The same point can be made of the term "petty theft". Doesn't the word "petty" conjure up notions of insignificance, unimportance and irrelevance? It almost appears the police and our society have fallen victim to a very successful propaganda campaign intending to minimize the seriousness of theft from a store by calling it "shoplifting". Actually, if you take time to think about it, whether the item is stolen from a store, your employer, or, has great or small value, it is still stealing. It is also a statement about the shoplifters character.
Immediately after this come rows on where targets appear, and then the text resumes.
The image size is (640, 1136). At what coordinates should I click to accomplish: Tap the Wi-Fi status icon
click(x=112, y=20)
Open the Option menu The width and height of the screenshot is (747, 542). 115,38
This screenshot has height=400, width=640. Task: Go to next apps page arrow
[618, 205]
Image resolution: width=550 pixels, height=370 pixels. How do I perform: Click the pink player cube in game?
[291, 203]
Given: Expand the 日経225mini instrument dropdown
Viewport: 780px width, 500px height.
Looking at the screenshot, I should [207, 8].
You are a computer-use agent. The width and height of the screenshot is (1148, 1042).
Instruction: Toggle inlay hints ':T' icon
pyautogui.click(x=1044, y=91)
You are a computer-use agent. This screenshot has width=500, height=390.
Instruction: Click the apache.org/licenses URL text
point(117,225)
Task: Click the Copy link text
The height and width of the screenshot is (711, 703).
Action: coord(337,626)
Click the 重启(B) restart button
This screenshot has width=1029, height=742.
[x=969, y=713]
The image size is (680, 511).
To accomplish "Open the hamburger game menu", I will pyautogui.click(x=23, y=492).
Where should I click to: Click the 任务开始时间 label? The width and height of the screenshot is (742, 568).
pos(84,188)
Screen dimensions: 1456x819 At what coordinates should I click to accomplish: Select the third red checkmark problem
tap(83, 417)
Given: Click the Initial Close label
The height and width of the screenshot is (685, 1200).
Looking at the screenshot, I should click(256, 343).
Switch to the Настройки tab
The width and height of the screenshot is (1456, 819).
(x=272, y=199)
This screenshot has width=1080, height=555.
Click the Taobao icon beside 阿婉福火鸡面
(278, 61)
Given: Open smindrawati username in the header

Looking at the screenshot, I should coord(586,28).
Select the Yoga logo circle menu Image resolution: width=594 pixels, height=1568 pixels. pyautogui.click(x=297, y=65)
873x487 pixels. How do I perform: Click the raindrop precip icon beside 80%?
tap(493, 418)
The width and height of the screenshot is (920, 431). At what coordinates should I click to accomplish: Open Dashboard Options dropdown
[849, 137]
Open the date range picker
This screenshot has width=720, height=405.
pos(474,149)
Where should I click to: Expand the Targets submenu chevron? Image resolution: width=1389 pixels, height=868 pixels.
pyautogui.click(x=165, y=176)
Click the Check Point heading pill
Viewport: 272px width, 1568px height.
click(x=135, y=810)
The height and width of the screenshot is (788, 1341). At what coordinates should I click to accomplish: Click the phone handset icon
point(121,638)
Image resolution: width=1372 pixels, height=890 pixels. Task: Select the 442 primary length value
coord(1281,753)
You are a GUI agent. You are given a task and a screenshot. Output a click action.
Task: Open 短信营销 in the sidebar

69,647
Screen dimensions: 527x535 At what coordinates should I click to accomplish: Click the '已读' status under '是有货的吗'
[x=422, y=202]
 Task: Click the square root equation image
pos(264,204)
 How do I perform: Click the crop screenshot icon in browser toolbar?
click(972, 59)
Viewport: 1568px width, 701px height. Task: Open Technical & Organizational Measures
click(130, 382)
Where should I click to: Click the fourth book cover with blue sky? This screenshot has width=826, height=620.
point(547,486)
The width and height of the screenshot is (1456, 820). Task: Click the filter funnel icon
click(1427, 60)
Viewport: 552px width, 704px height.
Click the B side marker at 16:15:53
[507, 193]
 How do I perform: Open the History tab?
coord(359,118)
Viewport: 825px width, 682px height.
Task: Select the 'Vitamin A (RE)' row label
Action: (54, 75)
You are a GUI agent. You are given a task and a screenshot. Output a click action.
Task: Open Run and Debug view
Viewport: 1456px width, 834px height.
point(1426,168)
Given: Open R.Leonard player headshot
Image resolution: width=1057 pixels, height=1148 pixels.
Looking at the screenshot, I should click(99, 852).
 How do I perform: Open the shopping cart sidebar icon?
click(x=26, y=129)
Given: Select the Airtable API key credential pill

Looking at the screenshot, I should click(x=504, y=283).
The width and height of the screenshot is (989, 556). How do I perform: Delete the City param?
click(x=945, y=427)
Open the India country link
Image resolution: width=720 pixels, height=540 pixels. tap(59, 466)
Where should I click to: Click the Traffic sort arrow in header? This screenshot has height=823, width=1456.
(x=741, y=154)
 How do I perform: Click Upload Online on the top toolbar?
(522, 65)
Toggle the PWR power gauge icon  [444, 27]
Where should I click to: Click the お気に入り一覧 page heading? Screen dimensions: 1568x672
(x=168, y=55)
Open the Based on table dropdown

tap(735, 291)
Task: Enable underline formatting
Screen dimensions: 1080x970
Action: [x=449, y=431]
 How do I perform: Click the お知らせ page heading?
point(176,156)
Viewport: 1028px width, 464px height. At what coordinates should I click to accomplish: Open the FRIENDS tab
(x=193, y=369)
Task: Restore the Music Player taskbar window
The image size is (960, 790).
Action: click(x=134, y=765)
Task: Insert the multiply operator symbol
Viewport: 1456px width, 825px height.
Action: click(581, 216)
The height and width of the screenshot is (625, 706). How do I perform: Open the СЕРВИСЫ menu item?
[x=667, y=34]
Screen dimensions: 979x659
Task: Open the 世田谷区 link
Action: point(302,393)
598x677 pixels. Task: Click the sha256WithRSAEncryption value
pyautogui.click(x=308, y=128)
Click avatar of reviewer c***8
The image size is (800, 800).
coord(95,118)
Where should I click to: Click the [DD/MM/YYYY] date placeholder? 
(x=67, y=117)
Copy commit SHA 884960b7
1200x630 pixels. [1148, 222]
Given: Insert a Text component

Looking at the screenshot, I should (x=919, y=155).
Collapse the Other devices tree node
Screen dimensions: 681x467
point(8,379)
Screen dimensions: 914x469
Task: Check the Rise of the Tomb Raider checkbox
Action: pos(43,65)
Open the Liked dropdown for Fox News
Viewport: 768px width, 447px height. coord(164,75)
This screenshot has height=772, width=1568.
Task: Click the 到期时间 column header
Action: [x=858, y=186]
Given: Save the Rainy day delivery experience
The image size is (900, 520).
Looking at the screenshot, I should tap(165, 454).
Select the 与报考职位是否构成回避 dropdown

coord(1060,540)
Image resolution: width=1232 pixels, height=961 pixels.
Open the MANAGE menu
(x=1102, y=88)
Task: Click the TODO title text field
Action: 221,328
I don't work for a store or retailer and I do not spend my time trying to show retailers how to better protect themselves from shoplifting with cameras, mirrors, electronic tags, security personnel, etc. I spend my time helping theft offenders think through their actions, attitudes, values and beliefs. Working with most people who steal is not all that difficult. What I have discovered through theft offender counseling is that most theft offenders have relatively transparent thinking errors. For example, if you believed 2 + 3 equals 6 you would have a thinking error. Your thinking error would not readily be identified, (How often do you do math out loud or in front of someone, and, to take it even further, how many people are willing to confront you with your math error?). However, once this thinking error is identified, you would be quick to self correct.

There is also such a thing as a "cultural thinking error." One common cultural thinking error occurs when we minimize the impact of shoplifting by buying into the notion that if someone is "shoplifting", he must be a victim. Common cultural thinking errors are that theft offenders are victims of poverty, poor parenting, hunger, alcohol and drugs, ADHD, peer pressure, etc. The fact is, most people who steal from stores are none of the above and, all people who choose to steal from stores have options to stealing. Oh, kleptomania you say?

People who are shoplifting are not all that different from you and I. Simply stated, the primary differences include, 1) an overdose of selfishness, 2) a stronger than normal attraction to the forbidden, 3) thinking errors you and I don't have, and, most of all, 4) they don't self punish the thought of stealing.